Immigrant detainees are patted down at the Immigration and Customs Enforcement's Broadview, Ill. facility, Friday, March 14, 2008. (AP Photos)
Immigrant rights advocates have long awaited the elusive promise of comprehensive immigration reform. President Obama promised a major overhaul while campaigning 2008 and again in 2012. Yet while Immigration and Customs Enforcement, or ICE, issued prosecutorial discretion standards in 2011 and Obama issue issued a memo last year to grant temporary deferred action for undocumented students, more people have been deported under this administration than any other.
Contradictory policies have already made themselves evident since the start of the year. The administration changed its rules to make it easier for some undocumented immigrants to access visas if they have close relatives who are US citizens. A few days later, it was revealed that the nation spends more money on enforcing immigration than an on all other federal criminal law enforcement combined. The administration insists that ICE only pursues high priority criminal cases, but immigrants with low priority cases—like driving without a license infractions—constantly face deportation. In the meantime, undocumented young people have formed groups like Dream Activist, which often fights on a case-by-case basis to help bring attention to low priority cases.
Erika Andiola works with the Arizona Dream Act Coalition and has been a visible immigrant rights advocate in one of the nation’s most anti-immigrant states. In a phone call today from an ICE office, Andiola explained that ICE agents arrived at her home and asked for her mother, Maria Arreola. When Arreola went to the door, agents handcuffed her in front of her daughter and teenage son. When her 35-year-old son, Heriberto Andiola Arreola, began to ask him questions, they detained him as well.

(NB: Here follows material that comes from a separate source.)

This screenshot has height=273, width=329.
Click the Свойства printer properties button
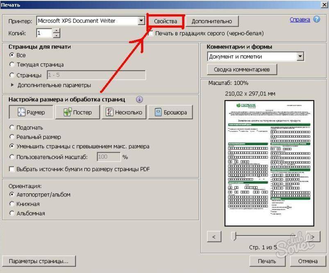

Andiola, who remarked that this was the first time she had to fight for her own mother, then reached out to her expansive network. Dream Activist, along with Presente.org and others, helped publicize the detention of a prominent immigration activist’s family members, and urged people to sign petitions and make phone calls to stop the deportations they might face. Social media quickly spread the message through laptops and smart phones. Twelve hours later Andiola’s brother was released. A couple hours after that, her mother was also set free. ICE denies the accusation that the detentions were retaliation for Andiola’s dedicated activism, but it’s likely that organized pressure led the agency to almost immediately release Andiola’s mother and brother. As Julianne Hing wrote on Colorlines.com today, the outcome highlights the undocumented youth movement’s power.
Cristina Jimenez, who works with United We Dream, maintains that the current haphazard immigration system runs counter to the promises made by the Obama administration.
“This is just the latest case of a government agency that is out of control,” says Jimenez.
And she’s right. While Andiola’s mother and brother are back home, and will likely be granted some type of prosecutorial discretion, ICE agents will be busy filling their unofficial quota of 400,000 deportations per year.